[Required work]
(A) According to the column on fatherhood movies, how many children in America live in a fatherless household?
(B) Repeat the part of the column on fatherhood movies between "Unfortunately, a bedrock" and "and on television.", inclusive.

--- Selection ---

On Psychology

Jewish World Review Jan. 5, 1999 /16 Teves, 5759

Dr. Wade Horn

Top Ten 'Dad' Movies

By Dr. Wade F. Horn

NOTHING MATTERS MORE to personal happiness than family relationships, and there is no better time to bolster those relationships during this time of year. As Barbara Bush once pointed out, few on their death bed will regret having spent too little time at the office; too many will regret having spent too little time with their family.

Unfortunately, a bedrock of the American family -- the father -- hasn't been too sturdy of late. In far too many families today, the father is missing in action. Overall, nearly four out of every ten children in America -- 24 million in all -- reside in a fatherless household.

There are many reasons for the growing absence of fathers, but among the most important is our cultural reluctance to portray fatherhood as heroic and fathers as persons of character. Nowhere is the absence of positive images of fathers more striking than in the movies and on television.

Today, movie and television portrayals of fathers typically come in three varieties: the absent, the befuddled, and the violent. Yet if we want to inspire men to be involved, committed and responsible fathers, we must give them images of positive fatherhood to which they can aspire.

Providing inspiring messages about fatherhood is important not just for adults, but also for children growing up without a father in their lives. For when fathers are absent, it is up to the rest of the culture to give fatherless boys something to emulate and fatherless girls a way to understand what they should expect and demand from future boyfriends and husbands.

Unfortunately, our culture has been falling down on the job. That's why the National Fatherhood Initiative has put together the following list of the top ten movie portrayals of positive fatherhood. So when the kids inevitably begin to proclaim their boredom during this Christmas vacation, here are some good family and father-friendly movies you might want to consider checking out at your local videostore.

1. To Kill a Mockingbird . A wonderful movie about a southern country lawyer, played by Gregory Peck, who defends a black man accused of raping a white woman. But the real story here is not the trial, but the discovery by the lawyer's daughter of his extraordinary strength of character. This movie is a wonderful example of how fathers ought to be portrayed -- as competent, caring, and knowledgeable -- without being preachy. This is the image largely missing from movie and television portrayals of fatherhood today.

2. The Little Princess . One of the most powerful contributions a father makes to his children is his affirmation of their preciousness. That's what this movie is about. After a widowed army captain is presumed to have died during World War I, his daughter is pressed into servanthood by an ogerish boarding school headmistress. The daughter suffers gallantly through all manner of indignations because, as she proclaims to the wicked headmistress, "It doesn't matter what you say, I know I'm a little princess because my daddy told me so." If you've seen the remake, check out the original starring Shirley Temple.

3. Far From Home: The Adventures of Yellow Dog. At first glance, this appears to be just another boy and his dog adventure story with beautiful scenery. But it's really much more than that. Throughout the movie, not only the love between the father and son, but the love between the father and the mother, is central. A reminder that one of the most important things a father can do for his children is to love and support their mother.

--- Data shown ---

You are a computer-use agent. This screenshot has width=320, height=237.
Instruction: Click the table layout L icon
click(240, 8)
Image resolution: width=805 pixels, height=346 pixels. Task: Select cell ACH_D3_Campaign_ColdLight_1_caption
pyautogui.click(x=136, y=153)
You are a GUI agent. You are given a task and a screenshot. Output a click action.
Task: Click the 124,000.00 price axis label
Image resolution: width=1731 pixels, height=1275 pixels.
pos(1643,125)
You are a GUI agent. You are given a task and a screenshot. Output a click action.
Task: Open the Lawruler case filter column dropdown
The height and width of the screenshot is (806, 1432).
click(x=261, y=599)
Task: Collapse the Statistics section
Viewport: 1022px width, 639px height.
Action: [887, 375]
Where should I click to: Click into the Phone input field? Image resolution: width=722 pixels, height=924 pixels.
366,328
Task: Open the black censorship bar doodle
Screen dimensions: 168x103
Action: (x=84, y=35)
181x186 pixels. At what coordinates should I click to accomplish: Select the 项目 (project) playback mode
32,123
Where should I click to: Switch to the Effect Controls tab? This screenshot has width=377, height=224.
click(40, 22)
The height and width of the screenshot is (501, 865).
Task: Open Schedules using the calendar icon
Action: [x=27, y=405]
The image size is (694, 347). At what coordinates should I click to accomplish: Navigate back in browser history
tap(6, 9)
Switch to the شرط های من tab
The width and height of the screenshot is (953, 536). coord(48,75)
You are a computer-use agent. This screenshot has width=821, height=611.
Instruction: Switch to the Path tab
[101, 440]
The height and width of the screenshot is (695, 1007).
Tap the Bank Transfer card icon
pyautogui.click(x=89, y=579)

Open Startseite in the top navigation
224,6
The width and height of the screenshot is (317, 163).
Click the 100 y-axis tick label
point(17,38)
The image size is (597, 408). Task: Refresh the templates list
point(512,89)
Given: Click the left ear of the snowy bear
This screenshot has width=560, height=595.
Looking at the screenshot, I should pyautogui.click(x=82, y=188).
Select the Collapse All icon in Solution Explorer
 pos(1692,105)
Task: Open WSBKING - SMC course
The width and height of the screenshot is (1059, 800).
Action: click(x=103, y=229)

---

[Final answers]
(A) Nearly four out of every ten children, or 24 million in all.

(B)
Unfortunately, a bedrock of the American family -- the father -- hasn't been too sturdy of late. In far too many families today, the father is missing in action. Overall, nearly four out of every ten children in America -- 24 million in all -- reside in a fatherless household.

There are many reasons for the growing absence of fathers, but among the most important is our cultural reluctance to portray fatherhood as heroic and fathers as persons of character. Nowhere is the absence of positive images of fathers more striking than in the movies and on television.